● PROBLEM TO SOLVE: Working from the records below, return word for word the line that contains "Task: Click the" and each line after it, ending with the last. Skip all pictures.

● TASK INPUTS:
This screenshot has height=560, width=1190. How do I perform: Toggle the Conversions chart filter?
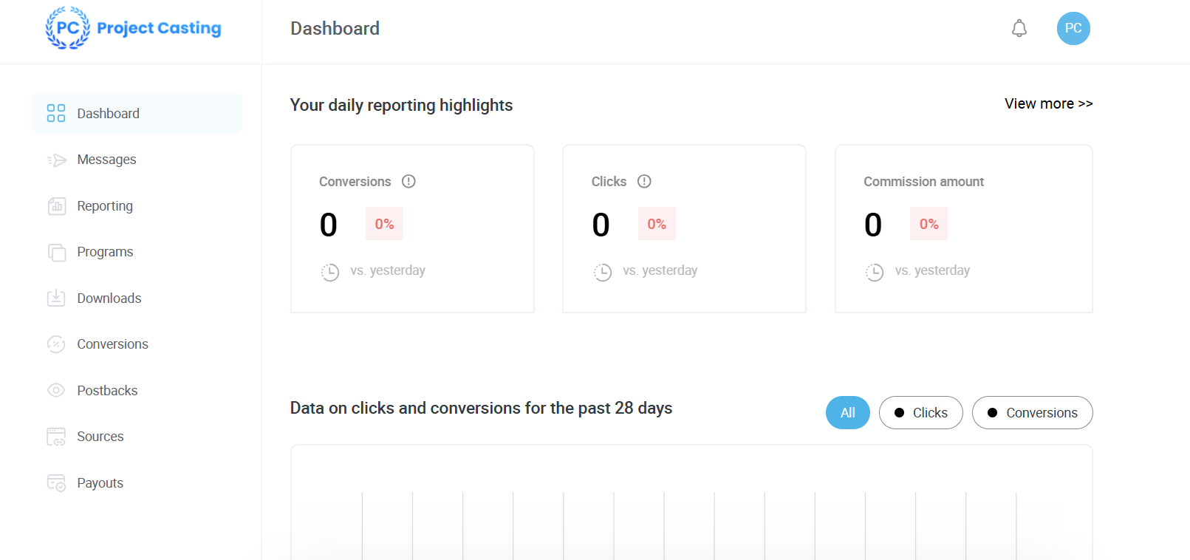point(1032,413)
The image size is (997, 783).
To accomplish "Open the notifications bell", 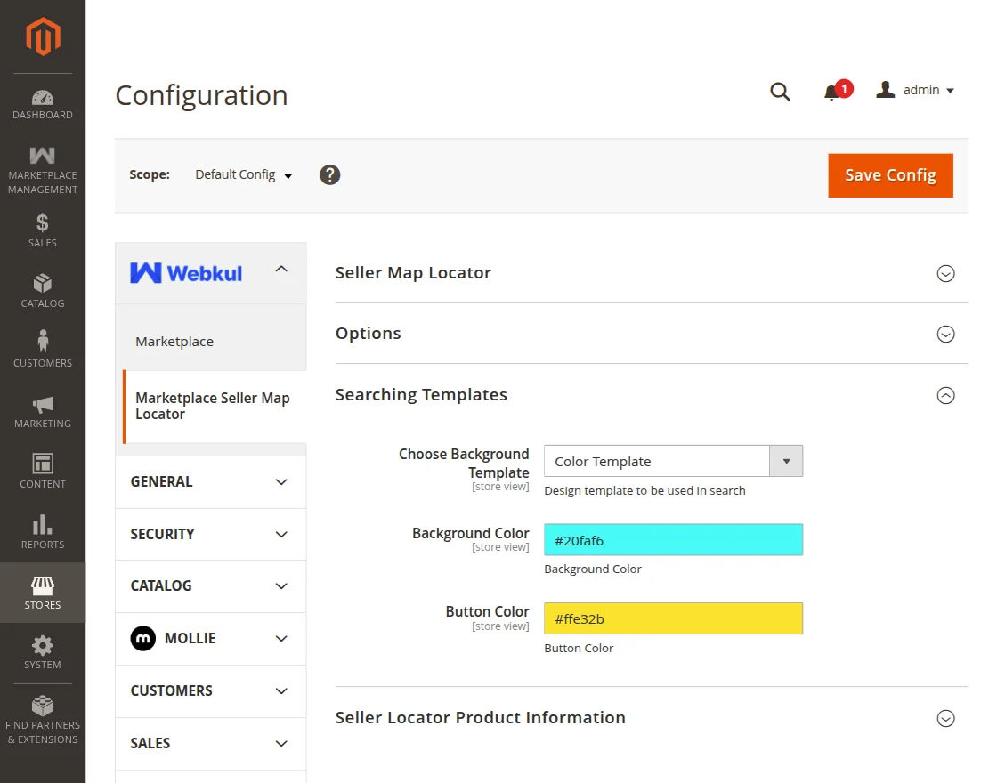I will point(832,92).
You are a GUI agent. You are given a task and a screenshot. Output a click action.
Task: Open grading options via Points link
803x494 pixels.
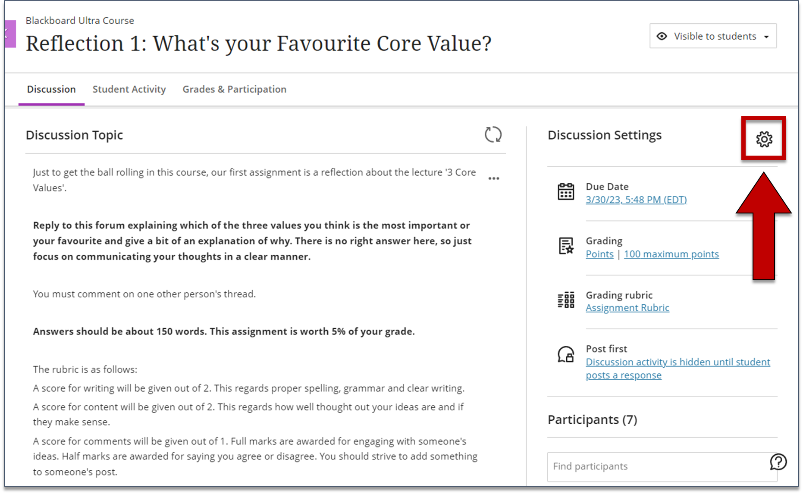point(599,254)
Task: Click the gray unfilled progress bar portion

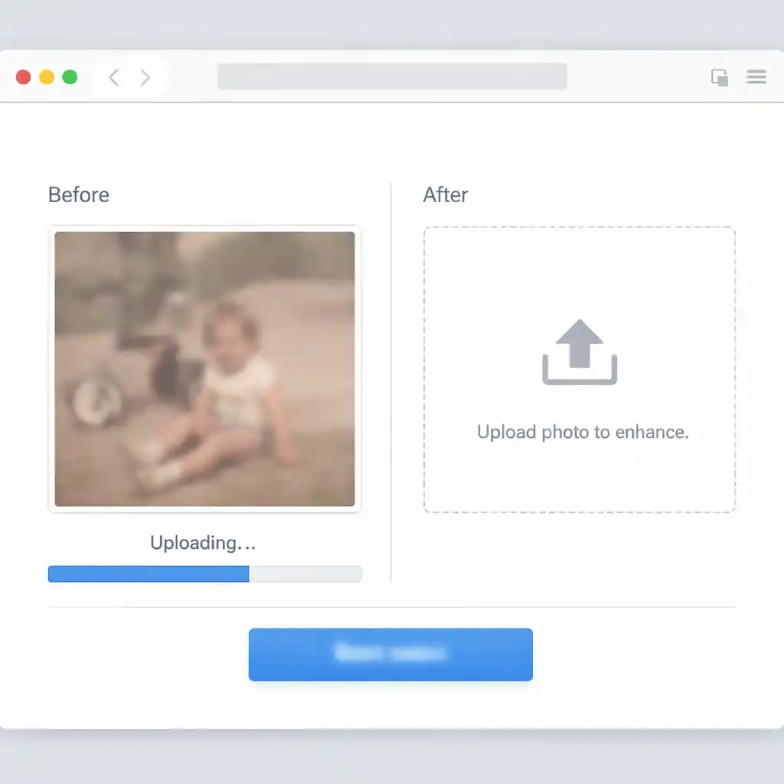Action: (x=305, y=574)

● TASK OUTPUT:
Task: Click the gray unfilled progress bar portion

Action: (x=305, y=574)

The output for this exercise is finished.